Responsibility and Adobe’s Digital Media Tools
It is possible, despite reasonable prevention efforts, that an outside party (customer or otherwise) might make use of Adobe’s AI technology, such as with our video and photo tools, in a way that results in questioning the authenticity of content. Adobe feels a responsibility to support the creative community, and society at large, and is committing to contributing to solutions that address the issues of manipulated media. However, we believe it is important to be clear about actions to which Adobe is not committing. We do not believe that we will develop AI that:
- Ensures egalitarian fairness, in the sense of providing identical experiences to all users. The value of AI is in its ability to differentiate, and as long as the AI is free of unfair bias, enabling customization and personalization of tools, recommendations, and technologies is valuable, important, and welcomed by our users.
- Certification that inbound training data is “unbiased”. All training data encodes bias in one direction or another, as humans create the data point, and humans have inherent bias. We do not believe it is reasonable or useful to commit to a zero-bias starting point; rather, it is more important and effective to commit to having an outcome that mitigates against bias.
Accountability
Accountability means the commitment to take ownership for the outcomes of our actions. At Adobe, while anyone involved with AI has an obligation to help ensure it’s being managed responsibly, business leaders are held accountable for the ethical operation of Adobe’s AI technologies. We are ensuring processes are in place and resources are dedicated to meet Adobe’s AI Ethics commitments, including to develop and implement the necessary engineering practices to achieve our responsibility goals, receive and respond to internal and external concerns, and to take corrective action as required.
How We Ensure Accountability:
- Establishing governance processes to evaluate and track the performance of AI algorithms, data and designs, including labeling datasets and models for any identified bias to ensure remediation can occur at product design stage;
- Requiring an AI Impact Assessment (as part of our services development process) to ensure an AI ethics review happens before deployment of new AI technologies;
- Creating an Ethics Advisory Board to oversee the promulgation of AI development requirements and be a place where any AI ethics concerns can be heard, while safeguarding ethical whistleblowers;
- Processes to ensure remediation of any negative AI impacts that are discovered after deployment;
- Education of engineers and product managers via mandatory training courses on AI ethics issues.
Transparency
Transparency is the reasonable public disclosure, in clear and simple language, of how we responsibly develop and deploy AI within our tools. Adobe values our trusted relationship with our customers and feels that transparency is integral to that relationship. This includes sharing information on how or whether Adobe collects and uses customer assets and usage data to improve our products and services. Transparency includes the disclosure of the following:
Our data collection practices:
- When and if individual’s data will be collected for AI training, and what controls a user will have over the collection
- Providing notice prior to and if human-review of customer data for AI training will be implemented
- Model development: How datasets are used in building AI models
- Accountability processes: How Adobe is testing for and resolving issues related to unfair bias.

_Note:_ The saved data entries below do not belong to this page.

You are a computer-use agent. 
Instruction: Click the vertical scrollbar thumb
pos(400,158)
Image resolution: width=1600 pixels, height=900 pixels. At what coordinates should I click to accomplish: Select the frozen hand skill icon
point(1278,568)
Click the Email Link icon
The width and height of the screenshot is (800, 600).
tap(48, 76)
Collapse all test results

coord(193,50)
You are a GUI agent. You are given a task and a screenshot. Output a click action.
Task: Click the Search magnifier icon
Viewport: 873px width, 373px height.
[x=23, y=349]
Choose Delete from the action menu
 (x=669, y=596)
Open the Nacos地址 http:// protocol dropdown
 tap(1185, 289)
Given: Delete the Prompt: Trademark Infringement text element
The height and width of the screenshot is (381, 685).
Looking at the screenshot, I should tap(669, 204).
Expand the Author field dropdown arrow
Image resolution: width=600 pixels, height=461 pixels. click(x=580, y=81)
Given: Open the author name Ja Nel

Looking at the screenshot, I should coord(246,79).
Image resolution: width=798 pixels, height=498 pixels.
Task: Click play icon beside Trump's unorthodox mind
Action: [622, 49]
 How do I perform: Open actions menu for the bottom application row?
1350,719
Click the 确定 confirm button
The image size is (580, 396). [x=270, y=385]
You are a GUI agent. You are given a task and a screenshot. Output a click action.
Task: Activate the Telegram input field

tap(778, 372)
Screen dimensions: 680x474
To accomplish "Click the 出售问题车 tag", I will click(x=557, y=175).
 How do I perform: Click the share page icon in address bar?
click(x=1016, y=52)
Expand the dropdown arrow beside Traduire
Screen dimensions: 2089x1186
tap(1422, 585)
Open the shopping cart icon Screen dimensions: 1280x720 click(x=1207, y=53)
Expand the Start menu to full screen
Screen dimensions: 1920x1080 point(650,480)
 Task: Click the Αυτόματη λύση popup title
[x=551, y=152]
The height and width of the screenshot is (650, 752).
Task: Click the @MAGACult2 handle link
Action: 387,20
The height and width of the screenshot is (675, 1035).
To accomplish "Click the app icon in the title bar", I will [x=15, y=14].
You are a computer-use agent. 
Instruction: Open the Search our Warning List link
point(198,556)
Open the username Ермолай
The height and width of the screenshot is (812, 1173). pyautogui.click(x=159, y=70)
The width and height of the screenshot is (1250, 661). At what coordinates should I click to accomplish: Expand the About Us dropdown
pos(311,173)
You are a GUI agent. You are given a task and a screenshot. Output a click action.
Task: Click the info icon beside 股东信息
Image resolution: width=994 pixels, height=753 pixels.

- General disclosure of how data and AI are used in Adobe’s tools and services;
- Provide external and internal feedback mechanisms to report concerns on our AI practices
Final thoughts
A lot of words but nothing is being said. Especially the last section which deals with Transparency, which says nothing, explains nothing, and clarifies nothing. Adobe should address this a lot differently and with a much more simple approach. For instance, Adobe should let creators know if their content is being trained, and where it was implemented. That’s all! And ask for their approval of course. Furthermore, every trained content must be marked as “Created by AI”. Therefore, this “Commitment to AI Ethics” commits nothing.